• Problem description: Reproduce each of the following records verbatim, without any alteration.

• Information provided:

^^^^^^^^^^^^^^^^

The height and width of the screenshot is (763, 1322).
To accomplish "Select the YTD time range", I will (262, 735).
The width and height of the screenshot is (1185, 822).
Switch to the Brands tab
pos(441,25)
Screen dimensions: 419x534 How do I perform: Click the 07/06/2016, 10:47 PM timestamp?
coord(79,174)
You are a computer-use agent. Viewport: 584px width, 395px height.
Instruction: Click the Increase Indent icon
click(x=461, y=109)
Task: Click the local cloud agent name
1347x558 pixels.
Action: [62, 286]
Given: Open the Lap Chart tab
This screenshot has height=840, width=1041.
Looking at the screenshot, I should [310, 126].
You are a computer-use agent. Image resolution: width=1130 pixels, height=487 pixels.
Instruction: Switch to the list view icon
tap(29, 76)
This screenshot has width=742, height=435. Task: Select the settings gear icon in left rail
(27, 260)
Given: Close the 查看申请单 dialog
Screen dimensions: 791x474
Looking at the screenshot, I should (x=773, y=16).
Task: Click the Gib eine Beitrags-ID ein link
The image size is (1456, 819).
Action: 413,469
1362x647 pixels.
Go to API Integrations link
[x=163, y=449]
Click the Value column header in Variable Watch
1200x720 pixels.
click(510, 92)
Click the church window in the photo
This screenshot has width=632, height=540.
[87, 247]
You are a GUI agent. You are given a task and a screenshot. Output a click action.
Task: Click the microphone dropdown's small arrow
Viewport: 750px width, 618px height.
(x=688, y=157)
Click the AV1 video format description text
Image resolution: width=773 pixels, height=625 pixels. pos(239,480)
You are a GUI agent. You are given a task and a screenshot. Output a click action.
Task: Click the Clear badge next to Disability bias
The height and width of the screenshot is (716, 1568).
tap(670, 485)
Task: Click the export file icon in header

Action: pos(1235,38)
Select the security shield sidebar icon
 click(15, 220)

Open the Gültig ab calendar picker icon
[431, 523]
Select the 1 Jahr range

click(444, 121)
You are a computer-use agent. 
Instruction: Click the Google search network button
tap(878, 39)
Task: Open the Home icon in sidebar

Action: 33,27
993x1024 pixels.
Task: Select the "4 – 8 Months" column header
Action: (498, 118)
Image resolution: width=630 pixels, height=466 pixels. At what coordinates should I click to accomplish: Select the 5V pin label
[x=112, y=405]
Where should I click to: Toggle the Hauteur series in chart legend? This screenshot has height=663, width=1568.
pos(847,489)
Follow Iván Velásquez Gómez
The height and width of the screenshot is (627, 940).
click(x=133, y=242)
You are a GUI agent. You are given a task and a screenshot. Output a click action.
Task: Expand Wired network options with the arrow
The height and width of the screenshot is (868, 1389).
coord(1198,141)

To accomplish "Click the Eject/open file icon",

^^^^^^^^^^^^^^^^

• Output:
The height and width of the screenshot is (763, 1322).
To accomplish "Select the YTD time range", I will (262, 735).
The width and height of the screenshot is (1185, 822).
Switch to the Brands tab
pos(441,25)
Screen dimensions: 419x534 How do I perform: Click the 07/06/2016, 10:47 PM timestamp?
coord(79,174)
You are a computer-use agent. Viewport: 584px width, 395px height.
Instruction: Click the Increase Indent icon
click(x=461, y=109)
Task: Click the local cloud agent name
1347x558 pixels.
Action: [62, 286]
Given: Open the Lap Chart tab
This screenshot has height=840, width=1041.
Looking at the screenshot, I should [310, 126].
You are a computer-use agent. Image resolution: width=1130 pixels, height=487 pixels.
Instruction: Switch to the list view icon
tap(29, 76)
This screenshot has width=742, height=435. Task: Select the settings gear icon in left rail
(27, 260)
Given: Close the 查看申请单 dialog
Screen dimensions: 791x474
Looking at the screenshot, I should (x=773, y=16).
Task: Click the Gib eine Beitrags-ID ein link
The image size is (1456, 819).
Action: 413,469
1362x647 pixels.
Go to API Integrations link
[x=163, y=449]
Click the Value column header in Variable Watch
1200x720 pixels.
click(510, 92)
Click the church window in the photo
This screenshot has width=632, height=540.
[87, 247]
You are a GUI agent. You are given a task and a screenshot. Output a click action.
Task: Click the microphone dropdown's small arrow
Viewport: 750px width, 618px height.
(x=688, y=157)
Click the AV1 video format description text
Image resolution: width=773 pixels, height=625 pixels. pos(239,480)
You are a GUI agent. You are given a task and a screenshot. Output a click action.
Task: Click the Clear badge next to Disability bias
The height and width of the screenshot is (716, 1568).
tap(670, 485)
Task: Click the export file icon in header

Action: pos(1235,38)
Select the security shield sidebar icon
 click(15, 220)

Open the Gültig ab calendar picker icon
[431, 523]
Select the 1 Jahr range

click(444, 121)
You are a computer-use agent. 
Instruction: Click the Google search network button
tap(878, 39)
Task: Open the Home icon in sidebar

Action: 33,27
993x1024 pixels.
Task: Select the "4 – 8 Months" column header
Action: (498, 118)
Image resolution: width=630 pixels, height=466 pixels. At what coordinates should I click to accomplish: Select the 5V pin label
[x=112, y=405]
Where should I click to: Toggle the Hauteur series in chart legend? This screenshot has height=663, width=1568.
pos(847,489)
Follow Iván Velásquez Gómez
The height and width of the screenshot is (627, 940).
click(x=133, y=242)
You are a GUI agent. You are given a task and a screenshot. Output a click action.
Task: Expand Wired network options with the arrow
The height and width of the screenshot is (868, 1389).
coord(1198,141)

To accomplish "Click the Eject/open file icon",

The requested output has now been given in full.